Bank strongly denies it pulled off ‘stealth modificati­ons’

- Nathan Bomey @NathanBome­y Contributi­ng: Kevin McCoy

Wells Fargo faces new accusation­s it tried to capitalize financiall­y on its customers without their permission, this time by allegedly modifying mortgage terms for people who had filed for bankruptcy protection.

With the smoke still lingering from the firestorm that erupted from the bank’s opening of fake consumer accounts, Wells Fargo was hit with multiple lawsuits alleging the bank surreptiti­ously extended loan lengths, potentiall­y costing some homeowners tens of thousands of dollars.

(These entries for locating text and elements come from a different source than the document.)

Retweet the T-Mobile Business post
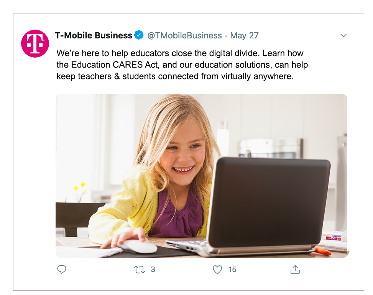The width and height of the screenshot is (373, 295). [x=139, y=270]
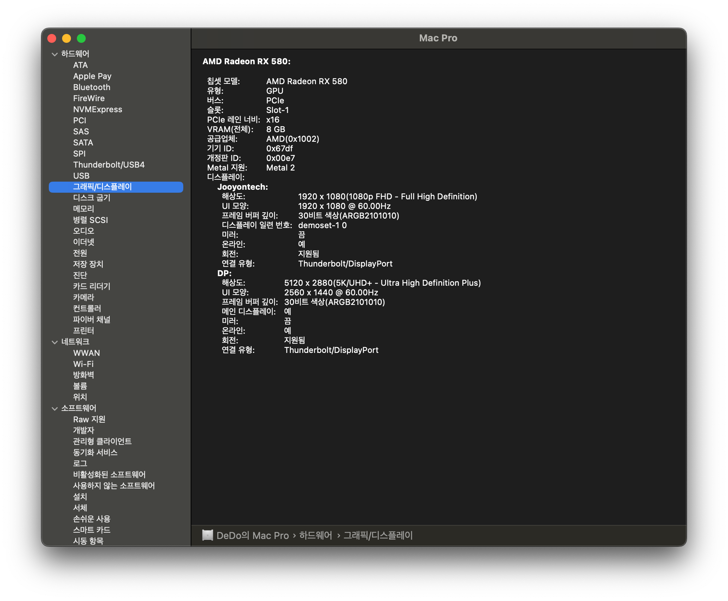728x601 pixels.
Task: Click the red close window button
Action: pos(52,38)
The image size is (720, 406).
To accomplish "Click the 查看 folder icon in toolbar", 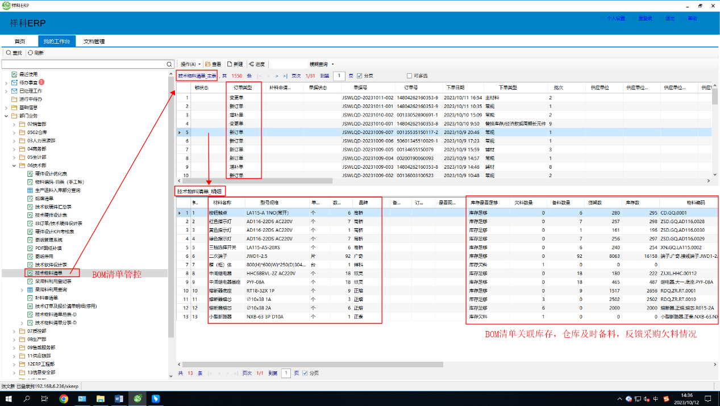I will point(208,64).
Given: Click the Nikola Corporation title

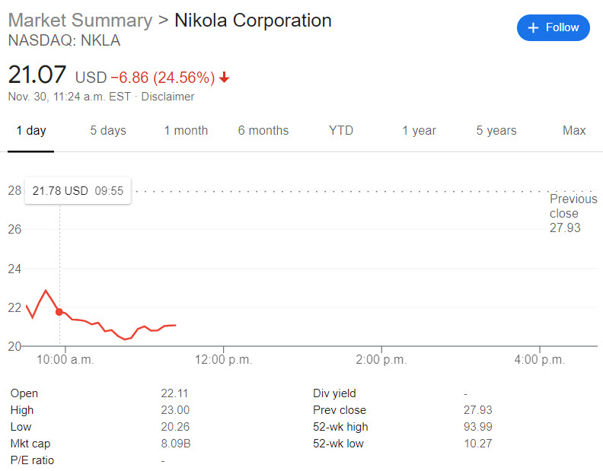Looking at the screenshot, I should point(253,21).
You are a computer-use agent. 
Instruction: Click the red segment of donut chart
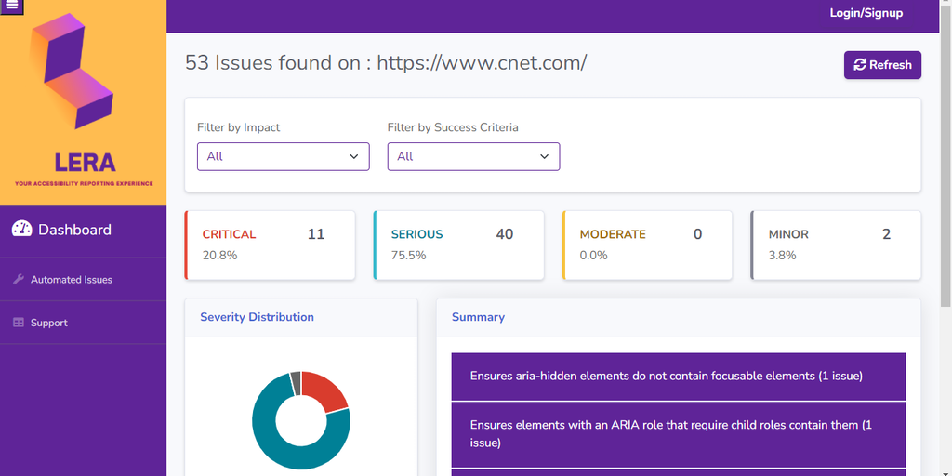(325, 389)
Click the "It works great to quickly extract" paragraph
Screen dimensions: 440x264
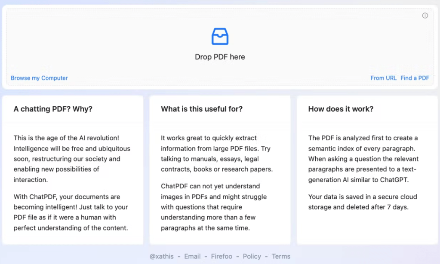[x=217, y=153]
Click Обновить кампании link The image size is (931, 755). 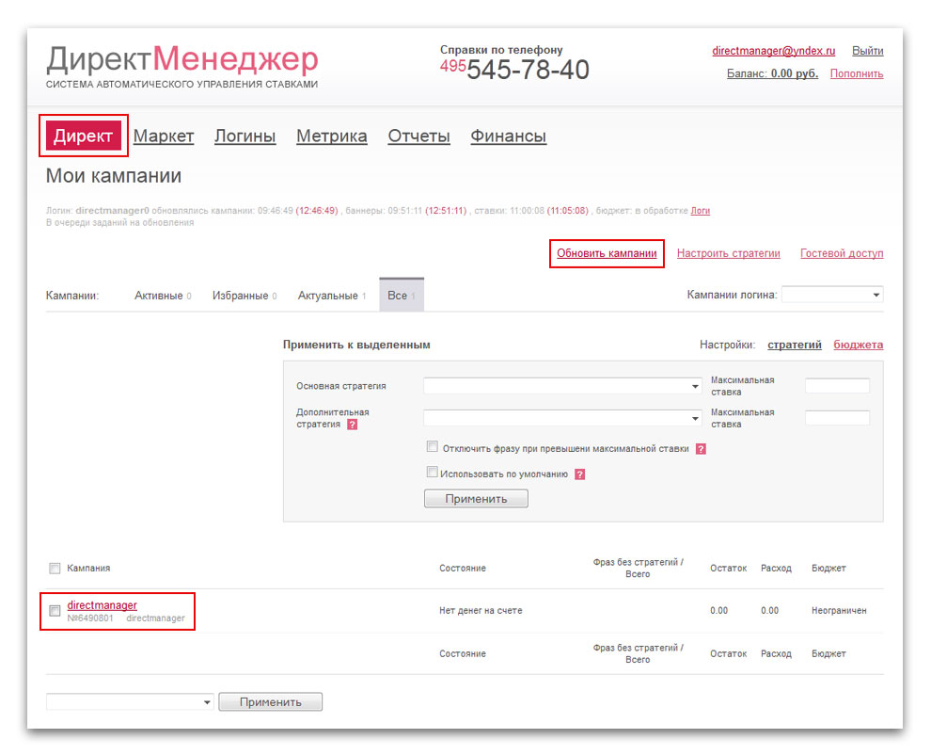(x=607, y=253)
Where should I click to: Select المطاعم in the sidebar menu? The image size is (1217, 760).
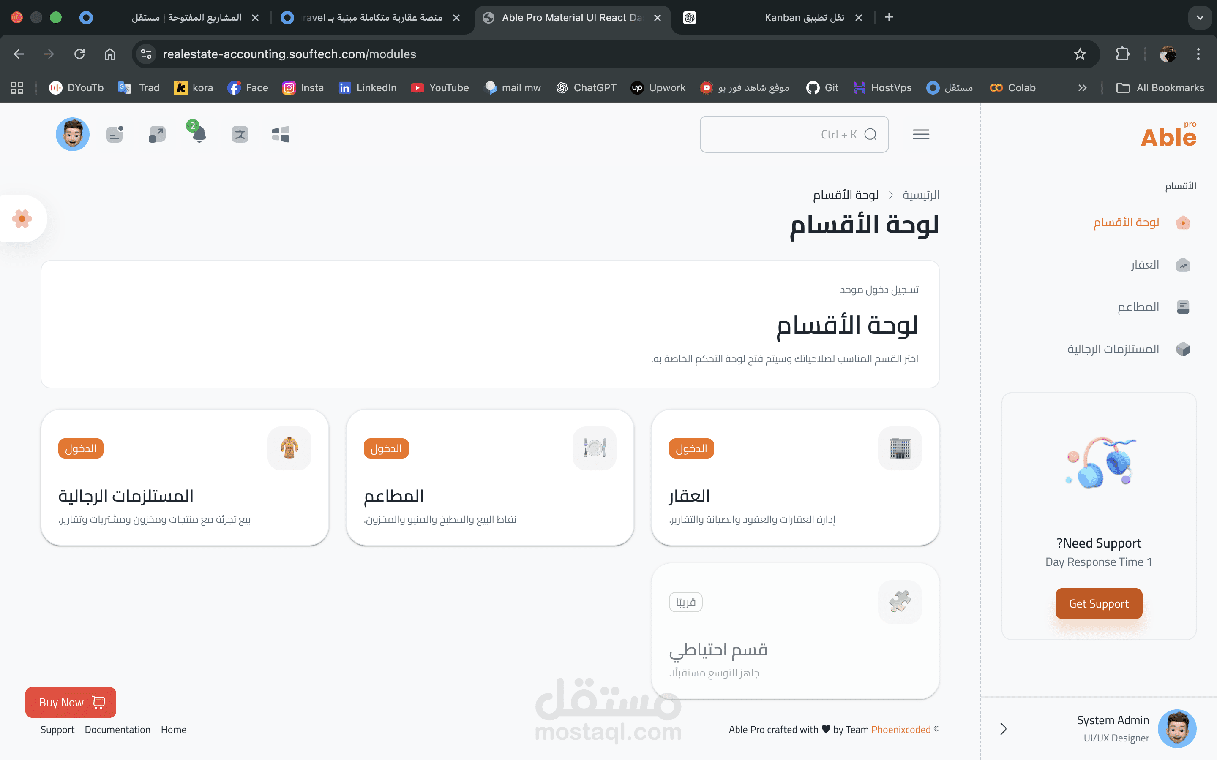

The bank pulled off a “virtual hijacking ” with the alleged scam by implementi­ng “illegal stealth modificati­ons” in at least 100 cases across the U.S., plaintiffs attorneys said in court papers filed June 7 in U.S. Bankruptcy Court for the Western District of North Carolina, where they are hoping to assemble a class-action group.

Wells Fargo spokesman Tom Goyda said the bank “strongly denies the claims” because the company clearly identified “modificati­on offers” in letters to customers, their attorneys and the respective bankruptcy courts.

“In no event would we finalize a modificati­on without receiving signed documents from the customer and, where required, approval from the bankruptcy court,” Goyda said in an email.

The latest accusation­s ensure a fresh round of scrutiny over Wells Fargo’s practices, not long after the bank reached a $185 million federal settlement over an acknowledg­ment that aggressive sales incentives and pressure prompted many branch employees to open fake accounts to meet their goals.

That episode led to the resignatio­n of CEO John Stumpf and the clawback of tens of millions of dollars in executive pay.

To be sure, modificati­ons of loan terms, including extending payment over longer periods and lowering monthly amounts, are often helpful to customers who are seeking short-term breathing room on their finances. But longer loan periods often involve larger payments over time.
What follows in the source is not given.